His dismissal of analytic philosophy led some of his harshest critics, including Bernard Williams of Oxford University, to write that Dr. Rorty was a relativist who believed truth was dispensable. Dr. Rorty's supporters saw an important distinction: that Dr. Rorty was carrying on the pragmatic tradition of seeing truth as something created by humans in their struggle to cope with the world around them and not simply eternal truths suddenly found by them.
Michael Williams, philosophy department chairman at Johns Hopkins University, said Dr. Rorty, one of his mentors, "taught the lesson there are no fixed and permanent foundations for anything, that anything could be changed.

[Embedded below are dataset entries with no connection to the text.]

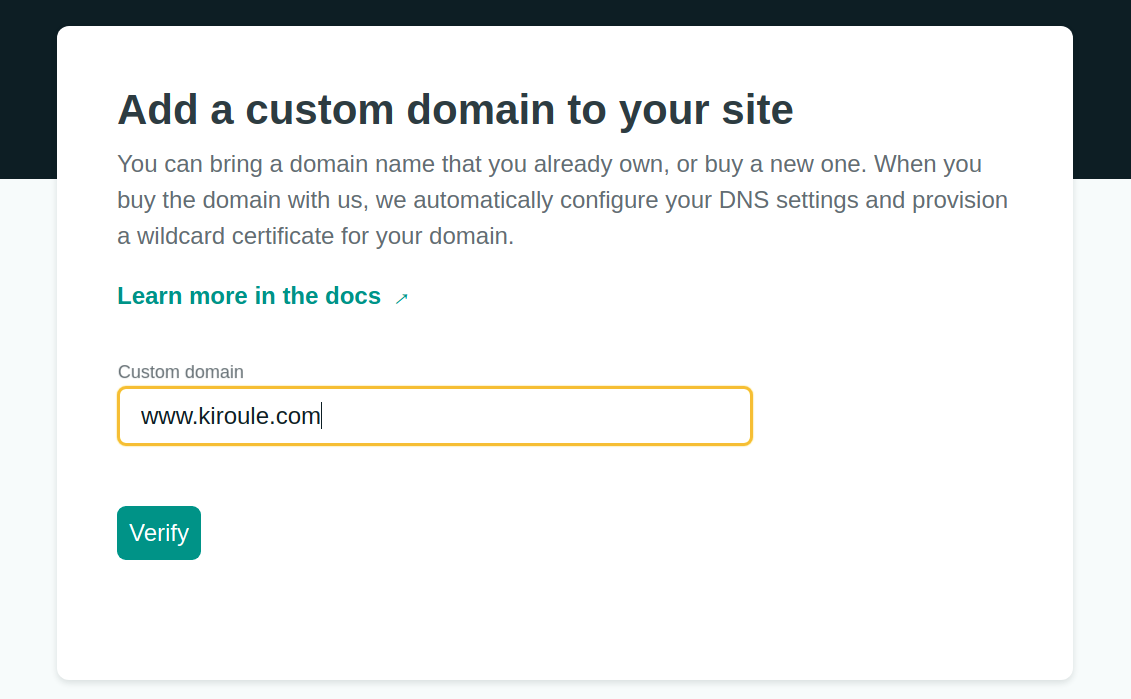Click the Custom domain field label
Viewport: 1131px width, 699px height.
pos(180,372)
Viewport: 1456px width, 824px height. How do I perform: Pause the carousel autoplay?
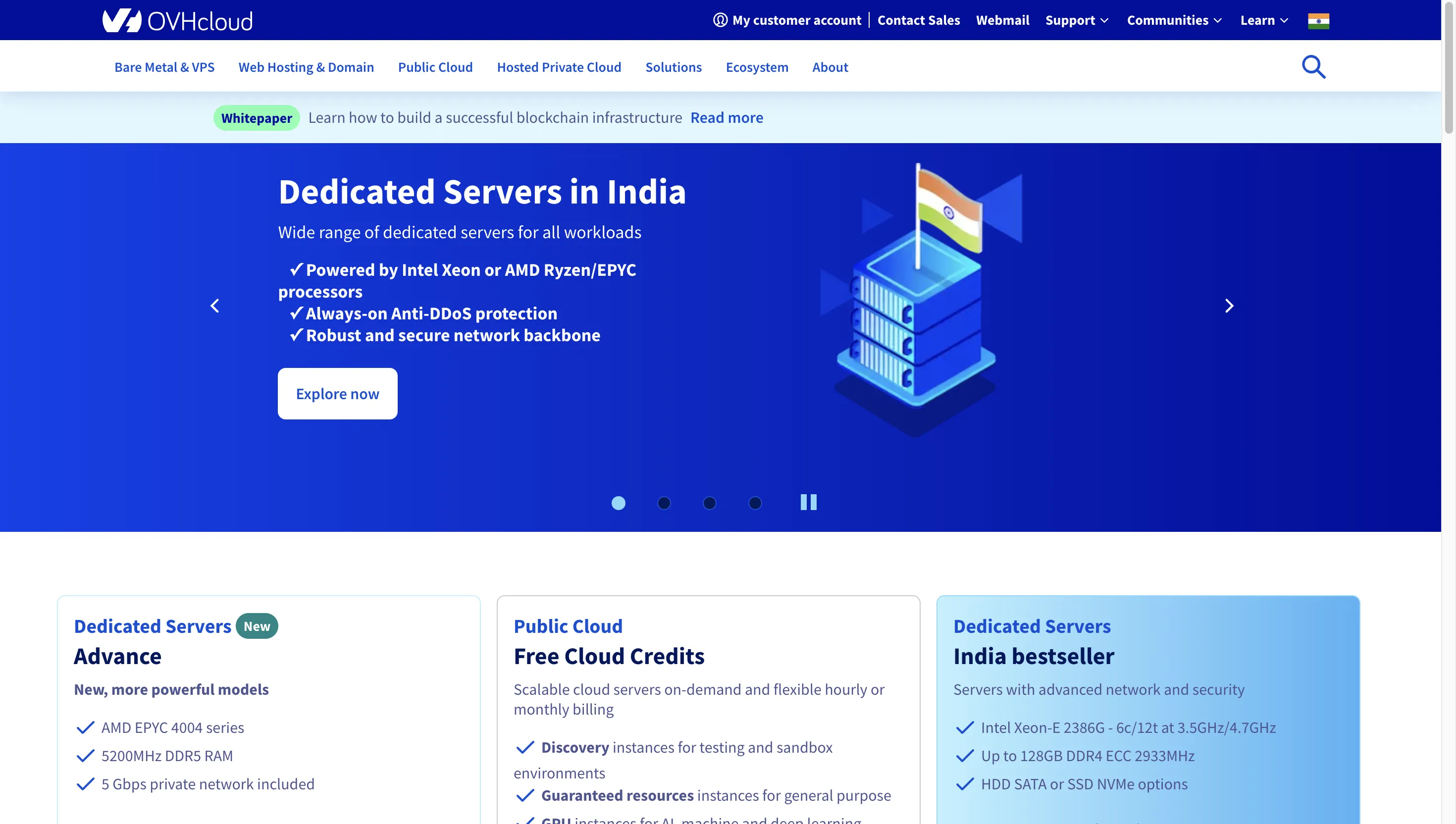pyautogui.click(x=808, y=502)
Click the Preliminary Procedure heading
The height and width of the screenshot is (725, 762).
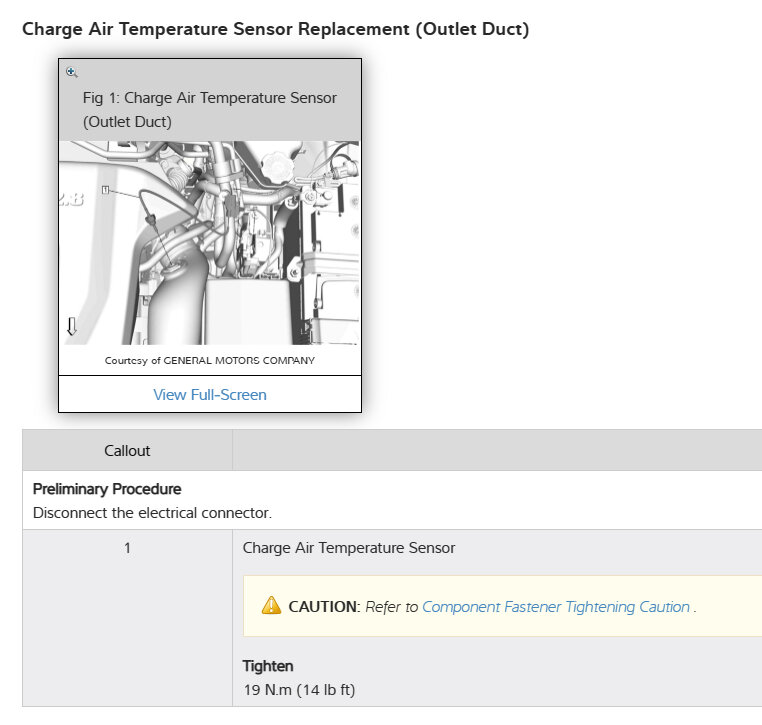pyautogui.click(x=107, y=489)
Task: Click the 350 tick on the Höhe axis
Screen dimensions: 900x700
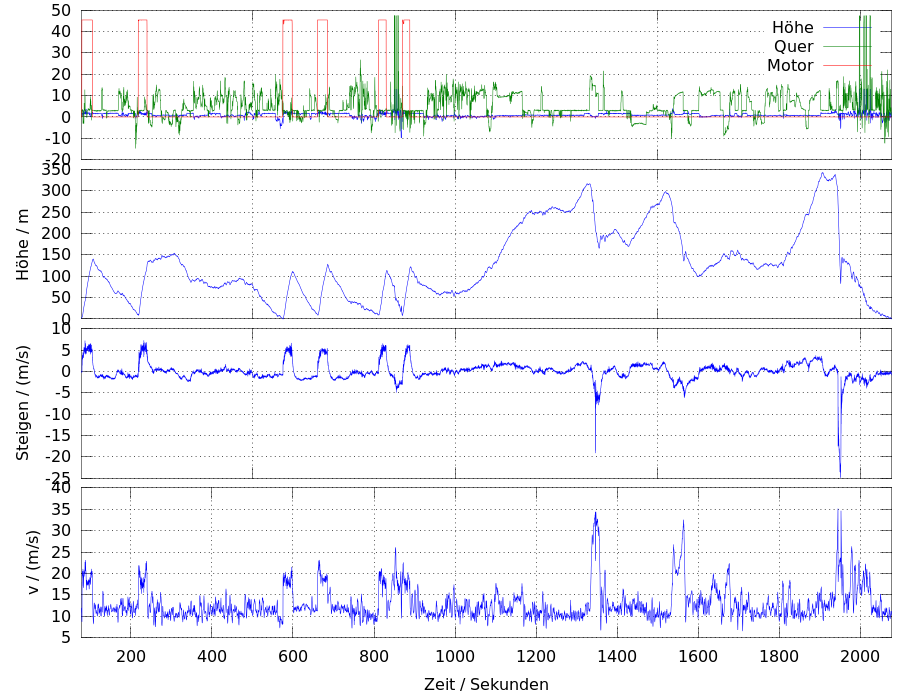Action: click(57, 169)
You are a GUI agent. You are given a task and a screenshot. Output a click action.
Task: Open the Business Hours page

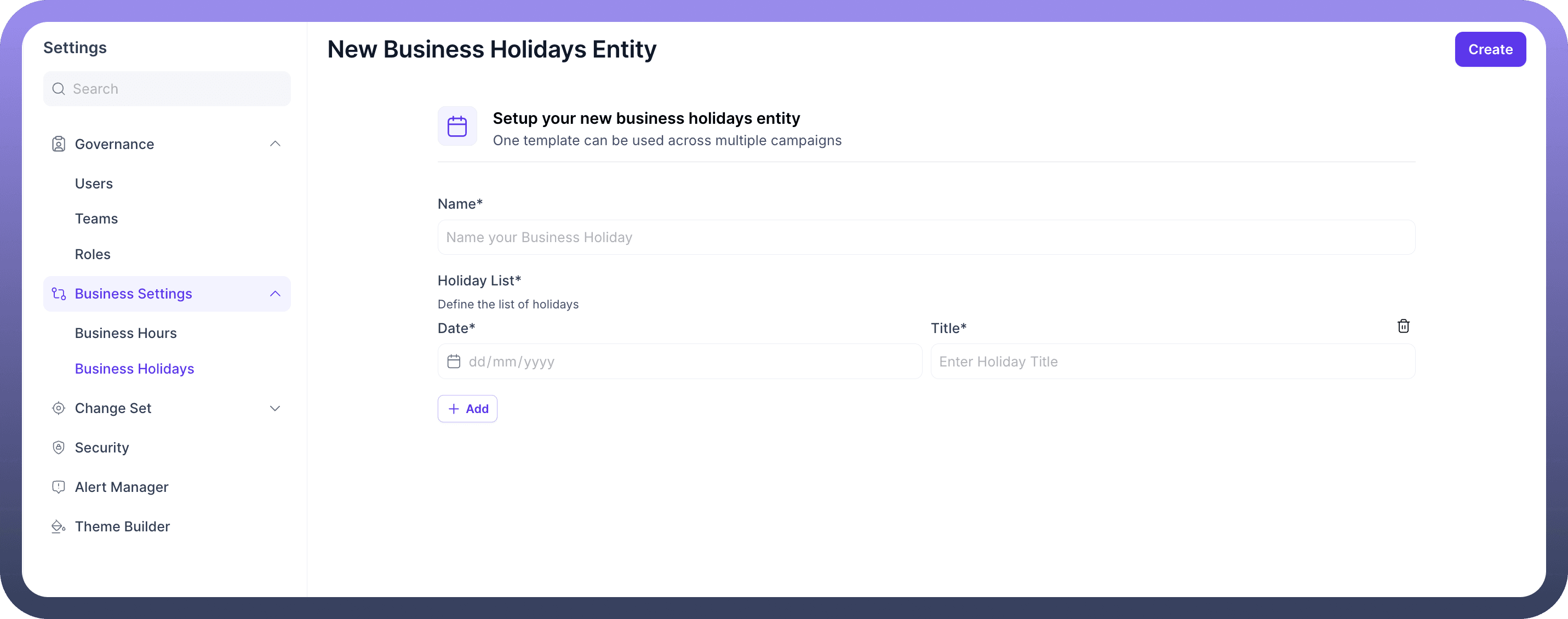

Where some see this as cause for despair, he saw this as cause for hope because it meant we could always do better. . . . He reveled in contingency," what happens as a result of human progress.
Williams added: "Instead of trying to define the essence of human nature, Rorty thought we should creatively think up new possibilities for ourselves -- what to be, how to live. He said we are not hostage to how things are. He spoke of pragmatism as a future-oriented philosophy."
Richard McKay Rorty was born Oct. 4, 1931, in New York City. His parents were writers and activists drawn to the socialist theories of Leon Trotsky, and their social democratic influence pervaded Dr. Rorty's writings.
Another early influence on his thinking was his maternal grandfather, Walter Rauschenbusch, a Baptist clergyman who founded the 19th-century American "social gospel" movement.
As a child, Dr. Rorty was compelled by his parents to read two volumes of the "Dewey Commission of Inquiry Into the Moscow Trials" and other tomes steeped in tales of social injustice. He said such books were regarded "in the way which other children thought of their family's Bible: They were books that radiated redemptive truth and moral splendor."
He also recalled the importance of his childhood interest in wild orchids, which he found near his parents' property in western New Jersey. He developed a strong aesthetic yearning for such "socially useless flowers," he later wrote in his autobiographical essay "Trotsky and the Wild Orchids."